Studying psychology in any capacity at Sydney will expose you to a number of different learning environments which seek to enhance your ability to work independently as well as in a group setting.

Lectures are used to introduce ideas; laboratory experiments help students to understand psychological research methods and interpret data; and interactive workshop tutorials provide opportunities to discuss concepts more thoroughly and gain experience working in teams.

You can also read our psychology frequently asked questions.

Female psychologist working with a patient

Psychology careers

As well as allowing you to pursue registration and further study to become a psychologist, completing honours in psychology opens the door to a wide variety of careers. Honours graduates have the necessary training to work in schools, hospitals, prisons, human resources, with people with developmental disabilities, and in various social policy areas in the private and public sectors.

Some more specific career paths include:

  • clinical, forensic, organisational or sports psychologist (with further study)
  • neuroscientist
  • market researcher
  • school counsellor
  • advertising executive
  • management consultant
  • social policy analyst
  • learning and attention researcher

For additional information about careers in psychology.

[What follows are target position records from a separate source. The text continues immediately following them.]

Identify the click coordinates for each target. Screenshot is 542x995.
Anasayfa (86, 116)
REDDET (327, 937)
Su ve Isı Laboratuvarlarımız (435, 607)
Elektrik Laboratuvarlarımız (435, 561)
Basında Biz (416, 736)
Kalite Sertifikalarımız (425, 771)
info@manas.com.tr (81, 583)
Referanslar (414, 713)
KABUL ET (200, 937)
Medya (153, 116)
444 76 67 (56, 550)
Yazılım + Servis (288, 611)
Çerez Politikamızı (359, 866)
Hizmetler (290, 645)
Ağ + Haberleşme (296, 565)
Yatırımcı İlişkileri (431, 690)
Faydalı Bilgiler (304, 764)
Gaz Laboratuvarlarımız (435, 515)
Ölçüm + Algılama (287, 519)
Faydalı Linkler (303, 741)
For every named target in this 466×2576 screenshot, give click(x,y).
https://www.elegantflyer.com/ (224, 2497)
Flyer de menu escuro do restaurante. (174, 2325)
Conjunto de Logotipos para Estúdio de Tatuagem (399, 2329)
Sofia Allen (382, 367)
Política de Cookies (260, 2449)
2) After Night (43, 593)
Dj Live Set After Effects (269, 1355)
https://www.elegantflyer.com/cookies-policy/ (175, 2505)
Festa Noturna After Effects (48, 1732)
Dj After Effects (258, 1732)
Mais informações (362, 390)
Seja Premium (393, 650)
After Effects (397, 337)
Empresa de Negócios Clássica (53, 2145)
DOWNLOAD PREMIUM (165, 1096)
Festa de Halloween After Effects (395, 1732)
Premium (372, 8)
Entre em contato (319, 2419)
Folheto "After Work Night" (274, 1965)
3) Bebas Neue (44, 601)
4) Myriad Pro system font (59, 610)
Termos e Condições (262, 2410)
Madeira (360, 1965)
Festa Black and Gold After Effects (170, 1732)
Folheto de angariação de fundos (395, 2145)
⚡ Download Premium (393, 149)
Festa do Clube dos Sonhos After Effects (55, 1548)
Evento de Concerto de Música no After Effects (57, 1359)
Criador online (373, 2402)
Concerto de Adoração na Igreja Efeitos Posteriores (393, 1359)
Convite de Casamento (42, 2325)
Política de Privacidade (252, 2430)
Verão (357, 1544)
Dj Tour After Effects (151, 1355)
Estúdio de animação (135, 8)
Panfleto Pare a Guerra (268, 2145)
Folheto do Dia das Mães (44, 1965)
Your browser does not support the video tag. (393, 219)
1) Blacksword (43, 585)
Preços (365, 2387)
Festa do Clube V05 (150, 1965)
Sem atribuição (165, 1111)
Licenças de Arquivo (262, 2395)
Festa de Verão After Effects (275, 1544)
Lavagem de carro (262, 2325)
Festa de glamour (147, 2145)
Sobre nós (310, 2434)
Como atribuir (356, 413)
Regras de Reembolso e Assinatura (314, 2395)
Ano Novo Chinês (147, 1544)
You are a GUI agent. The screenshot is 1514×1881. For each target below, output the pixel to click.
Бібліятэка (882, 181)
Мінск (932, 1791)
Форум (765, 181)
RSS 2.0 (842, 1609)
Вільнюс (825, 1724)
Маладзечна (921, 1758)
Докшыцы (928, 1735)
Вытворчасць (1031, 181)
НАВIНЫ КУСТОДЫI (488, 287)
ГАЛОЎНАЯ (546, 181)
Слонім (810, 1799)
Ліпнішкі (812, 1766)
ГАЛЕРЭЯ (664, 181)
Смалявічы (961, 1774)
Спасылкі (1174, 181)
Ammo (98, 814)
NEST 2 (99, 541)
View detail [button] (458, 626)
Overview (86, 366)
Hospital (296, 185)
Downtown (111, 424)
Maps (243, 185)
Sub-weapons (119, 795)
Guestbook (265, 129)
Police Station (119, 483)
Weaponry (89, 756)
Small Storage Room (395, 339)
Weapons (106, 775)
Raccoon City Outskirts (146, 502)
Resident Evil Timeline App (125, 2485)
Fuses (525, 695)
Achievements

Student studies in a cafe setting


Our four-year Bachelor of Psychology degree and our three-year psychology program with honours in psychology are accredited by the Australian Psychology Accreditation Council (APAC).

These courses will allow you to apply for provisional registration with the Psychology Board of Australia, which is needed to later attain full registration.

To become a practicing Clinical Psychologist and gain full registration, you will need to complete our Master of Clinical Psychology or Master of Clinical Psychology/Doctor of Philosophy degrees.

These courses are also accredited by APAC and are approved qualifications for Associate Membership of the Australian Clinical Psychology Association (ACPA) and the APS College of Clinical Psychologists.

These postgraduate courses are recognised by NSW Health as qualifying for progression to the grade of clinical psychologist.

Although our courses are widely recognised overseas, some countries have their own procedures and controls for professional recognition.